Interface element data =>
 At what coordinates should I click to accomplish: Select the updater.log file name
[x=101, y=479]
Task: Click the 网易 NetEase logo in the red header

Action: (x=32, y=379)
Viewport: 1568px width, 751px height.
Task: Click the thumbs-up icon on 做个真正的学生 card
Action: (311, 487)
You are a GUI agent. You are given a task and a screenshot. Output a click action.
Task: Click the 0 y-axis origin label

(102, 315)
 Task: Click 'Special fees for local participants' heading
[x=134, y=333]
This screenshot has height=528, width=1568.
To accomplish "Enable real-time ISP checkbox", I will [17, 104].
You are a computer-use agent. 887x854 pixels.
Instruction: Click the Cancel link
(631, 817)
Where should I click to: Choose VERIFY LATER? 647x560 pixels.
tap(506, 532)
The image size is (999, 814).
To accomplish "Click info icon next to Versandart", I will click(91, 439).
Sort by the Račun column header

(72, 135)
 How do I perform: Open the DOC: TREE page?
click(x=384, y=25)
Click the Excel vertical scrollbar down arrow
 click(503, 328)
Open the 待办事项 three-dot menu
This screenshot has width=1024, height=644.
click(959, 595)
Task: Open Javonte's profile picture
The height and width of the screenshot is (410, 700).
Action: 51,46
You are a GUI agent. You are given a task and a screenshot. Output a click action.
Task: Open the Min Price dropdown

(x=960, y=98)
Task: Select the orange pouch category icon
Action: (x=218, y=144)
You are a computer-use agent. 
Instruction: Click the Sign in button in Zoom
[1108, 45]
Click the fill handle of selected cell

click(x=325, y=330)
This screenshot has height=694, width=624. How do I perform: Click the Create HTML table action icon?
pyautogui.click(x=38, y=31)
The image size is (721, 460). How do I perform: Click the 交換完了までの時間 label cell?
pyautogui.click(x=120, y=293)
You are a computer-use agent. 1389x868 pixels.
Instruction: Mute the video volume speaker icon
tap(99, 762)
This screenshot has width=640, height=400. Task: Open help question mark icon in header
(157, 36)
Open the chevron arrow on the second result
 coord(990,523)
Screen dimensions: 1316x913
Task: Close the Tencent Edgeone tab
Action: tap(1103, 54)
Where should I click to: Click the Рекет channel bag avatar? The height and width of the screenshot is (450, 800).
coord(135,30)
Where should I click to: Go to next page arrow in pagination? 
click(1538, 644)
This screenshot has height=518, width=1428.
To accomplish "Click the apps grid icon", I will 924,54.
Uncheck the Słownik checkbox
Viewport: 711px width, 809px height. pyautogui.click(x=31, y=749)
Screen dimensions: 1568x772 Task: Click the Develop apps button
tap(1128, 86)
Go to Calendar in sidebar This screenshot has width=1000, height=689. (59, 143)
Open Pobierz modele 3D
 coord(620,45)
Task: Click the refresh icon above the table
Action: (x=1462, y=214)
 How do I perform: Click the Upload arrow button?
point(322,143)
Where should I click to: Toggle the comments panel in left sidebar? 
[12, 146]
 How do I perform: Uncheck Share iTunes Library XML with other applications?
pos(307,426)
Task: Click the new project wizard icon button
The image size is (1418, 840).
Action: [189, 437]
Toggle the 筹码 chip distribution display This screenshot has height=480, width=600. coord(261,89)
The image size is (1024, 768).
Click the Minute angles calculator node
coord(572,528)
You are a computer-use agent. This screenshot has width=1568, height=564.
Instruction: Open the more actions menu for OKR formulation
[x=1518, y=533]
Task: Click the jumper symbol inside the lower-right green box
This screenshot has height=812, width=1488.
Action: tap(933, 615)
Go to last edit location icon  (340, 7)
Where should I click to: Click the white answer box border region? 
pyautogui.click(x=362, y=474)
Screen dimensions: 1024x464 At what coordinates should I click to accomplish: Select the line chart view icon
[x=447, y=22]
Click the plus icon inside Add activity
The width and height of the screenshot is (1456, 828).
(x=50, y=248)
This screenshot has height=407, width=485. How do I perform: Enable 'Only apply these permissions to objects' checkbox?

PROBLEM TO WORK ON => Rewrite all of the data above, substituting "desktop automation agent" for every "computer-use agent" and leaving everything else untouched.

WRITTEN SOLUTION =>
 At what coordinates should I click to accomplish: Select the updater.log file name
[x=101, y=479]
Task: Click the 网易 NetEase logo in the red header

Action: (x=32, y=379)
Viewport: 1568px width, 751px height.
Task: Click the thumbs-up icon on 做个真正的学生 card
Action: (311, 487)
You are a GUI agent. You are given a task and a screenshot. Output a click action.
Task: Click the 0 y-axis origin label

(102, 315)
 Task: Click 'Special fees for local participants' heading
[x=134, y=333]
This screenshot has height=528, width=1568.
To accomplish "Enable real-time ISP checkbox", I will [17, 104].
You are a desktop automation agent. 887x854 pixels.
Instruction: Click the Cancel link
(631, 817)
Where should I click to: Choose VERIFY LATER? 647x560 pixels.
tap(506, 532)
The image size is (999, 814).
To accomplish "Click info icon next to Versandart", I will click(91, 439).
Sort by the Račun column header

(72, 135)
 How do I perform: Open the DOC: TREE page?
click(x=384, y=25)
Click the Excel vertical scrollbar down arrow
 click(503, 328)
Open the 待办事项 three-dot menu
This screenshot has width=1024, height=644.
click(959, 595)
Task: Open Javonte's profile picture
The height and width of the screenshot is (410, 700).
Action: 51,46
You are a GUI agent. You are given a task and a screenshot. Output a click action.
Task: Open the Min Price dropdown

(x=960, y=98)
Task: Select the orange pouch category icon
Action: (x=218, y=144)
You are a desktop automation agent. 
Instruction: Click the Sign in button in Zoom
[1108, 45]
Click the fill handle of selected cell

click(x=325, y=330)
This screenshot has height=694, width=624. How do I perform: Click the Create HTML table action icon?
pyautogui.click(x=38, y=31)
The image size is (721, 460). How do I perform: Click the 交換完了までの時間 label cell?
pyautogui.click(x=120, y=293)
You are a desktop automation agent. 1389x868 pixels.
Instruction: Mute the video volume speaker icon
tap(99, 762)
This screenshot has width=640, height=400. Task: Open help question mark icon in header
(157, 36)
Open the chevron arrow on the second result
 coord(990,523)
Screen dimensions: 1316x913
Task: Close the Tencent Edgeone tab
Action: tap(1103, 54)
Where should I click to: Click the Рекет channel bag avatar? The height and width of the screenshot is (450, 800).
coord(135,30)
Where should I click to: Go to next page arrow in pagination? 
click(1538, 644)
This screenshot has height=518, width=1428.
To accomplish "Click the apps grid icon", I will 924,54.
Uncheck the Słownik checkbox
Viewport: 711px width, 809px height. pyautogui.click(x=31, y=749)
Screen dimensions: 1568x772 Task: Click the Develop apps button
tap(1128, 86)
Go to Calendar in sidebar This screenshot has width=1000, height=689. (59, 143)
Open Pobierz modele 3D
 coord(620,45)
Task: Click the refresh icon above the table
Action: (x=1462, y=214)
 How do I perform: Click the Upload arrow button?
point(322,143)
Where should I click to: Toggle the comments panel in left sidebar? 
[12, 146]
 How do I perform: Uncheck Share iTunes Library XML with other applications?
pos(307,426)
Task: Click the new project wizard icon button
The image size is (1418, 840).
Action: [189, 437]
Toggle the 筹码 chip distribution display This screenshot has height=480, width=600. coord(261,89)
The image size is (1024, 768).
Click the Minute angles calculator node
coord(572,528)
You are a desktop automation agent. This screenshot has width=1568, height=564.
Instruction: Open the more actions menu for OKR formulation
[x=1518, y=533]
Task: Click the jumper symbol inside the lower-right green box
This screenshot has height=812, width=1488.
Action: tap(933, 615)
Go to last edit location icon  (340, 7)
Where should I click to: Click the white answer box border region? 
pyautogui.click(x=362, y=474)
Screen dimensions: 1024x464 At what coordinates should I click to accomplish: Select the line chart view icon
[x=447, y=22]
Click the plus icon inside Add activity
The width and height of the screenshot is (1456, 828).
(x=50, y=248)
This screenshot has height=407, width=485. How do I perform: Enable 'Only apply these permissions to objects' checkbox?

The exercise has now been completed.